Direction:
Rewrite the entries from the line with "Viewport: 1212px width, 788px" through the end of the entries, requests included. Scale each click coordinate in the answers by 0.75 and round to a whole number, with halves going up.

Material to process:
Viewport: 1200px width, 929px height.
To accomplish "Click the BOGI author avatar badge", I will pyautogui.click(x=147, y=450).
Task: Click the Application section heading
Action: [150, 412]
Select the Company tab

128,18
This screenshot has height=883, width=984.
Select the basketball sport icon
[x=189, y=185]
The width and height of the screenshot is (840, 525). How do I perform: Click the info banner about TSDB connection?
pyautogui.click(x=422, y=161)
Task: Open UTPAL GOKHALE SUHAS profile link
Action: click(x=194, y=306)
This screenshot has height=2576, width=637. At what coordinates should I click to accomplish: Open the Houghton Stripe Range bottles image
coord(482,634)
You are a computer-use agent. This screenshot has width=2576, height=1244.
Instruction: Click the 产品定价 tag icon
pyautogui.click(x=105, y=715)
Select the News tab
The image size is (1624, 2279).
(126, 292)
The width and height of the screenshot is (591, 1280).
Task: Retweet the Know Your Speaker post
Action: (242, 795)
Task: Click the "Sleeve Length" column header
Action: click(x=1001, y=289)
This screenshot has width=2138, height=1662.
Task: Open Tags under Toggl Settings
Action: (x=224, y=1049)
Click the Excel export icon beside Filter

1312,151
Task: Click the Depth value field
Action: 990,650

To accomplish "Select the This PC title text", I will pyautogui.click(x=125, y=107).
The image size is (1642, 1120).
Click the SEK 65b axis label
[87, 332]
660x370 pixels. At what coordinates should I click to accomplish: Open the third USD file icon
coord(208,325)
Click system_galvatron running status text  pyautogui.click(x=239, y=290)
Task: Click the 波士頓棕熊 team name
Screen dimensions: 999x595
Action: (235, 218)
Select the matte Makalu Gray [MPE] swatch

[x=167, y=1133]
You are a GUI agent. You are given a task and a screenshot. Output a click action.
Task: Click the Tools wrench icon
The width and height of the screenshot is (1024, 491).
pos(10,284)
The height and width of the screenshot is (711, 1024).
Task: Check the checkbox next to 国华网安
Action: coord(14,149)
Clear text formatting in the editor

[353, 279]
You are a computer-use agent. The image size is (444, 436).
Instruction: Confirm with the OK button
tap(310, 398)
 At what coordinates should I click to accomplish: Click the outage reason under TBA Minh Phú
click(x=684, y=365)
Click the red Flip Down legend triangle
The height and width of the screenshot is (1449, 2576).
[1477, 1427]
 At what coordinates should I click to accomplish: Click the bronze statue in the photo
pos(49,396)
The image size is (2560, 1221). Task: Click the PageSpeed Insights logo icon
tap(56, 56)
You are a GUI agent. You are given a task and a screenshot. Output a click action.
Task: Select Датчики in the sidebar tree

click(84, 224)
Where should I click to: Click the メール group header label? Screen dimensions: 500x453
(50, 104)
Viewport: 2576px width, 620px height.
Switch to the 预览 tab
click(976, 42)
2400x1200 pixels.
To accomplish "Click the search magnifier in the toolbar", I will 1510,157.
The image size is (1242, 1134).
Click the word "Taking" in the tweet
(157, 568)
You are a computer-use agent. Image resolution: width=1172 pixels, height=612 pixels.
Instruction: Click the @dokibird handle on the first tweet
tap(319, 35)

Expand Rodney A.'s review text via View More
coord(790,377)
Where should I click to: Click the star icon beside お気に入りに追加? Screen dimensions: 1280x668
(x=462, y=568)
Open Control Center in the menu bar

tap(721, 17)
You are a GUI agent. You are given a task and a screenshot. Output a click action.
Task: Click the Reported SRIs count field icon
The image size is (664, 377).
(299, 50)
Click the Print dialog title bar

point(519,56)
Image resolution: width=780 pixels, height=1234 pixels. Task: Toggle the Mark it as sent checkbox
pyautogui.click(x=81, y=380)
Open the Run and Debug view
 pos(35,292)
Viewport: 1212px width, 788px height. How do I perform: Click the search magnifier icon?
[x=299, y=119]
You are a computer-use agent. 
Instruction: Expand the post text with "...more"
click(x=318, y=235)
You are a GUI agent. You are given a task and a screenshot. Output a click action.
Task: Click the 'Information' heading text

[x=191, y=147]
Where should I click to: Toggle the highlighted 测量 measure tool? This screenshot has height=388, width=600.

Answer to this exercise:
Viewport: 1212px width, 788px height. How do I perform: Click the search magnifier icon?
[x=224, y=89]
You are a computer-use agent. 
Instruction: Expand the post text with "...more"
click(x=239, y=176)
You are a GUI agent. You are given a task and a screenshot. Output a click action.
Task: Click the 'Information' heading text

[x=143, y=110]
Where should I click to: Toggle the highlighted 测量 measure tool? This screenshot has height=388, width=600.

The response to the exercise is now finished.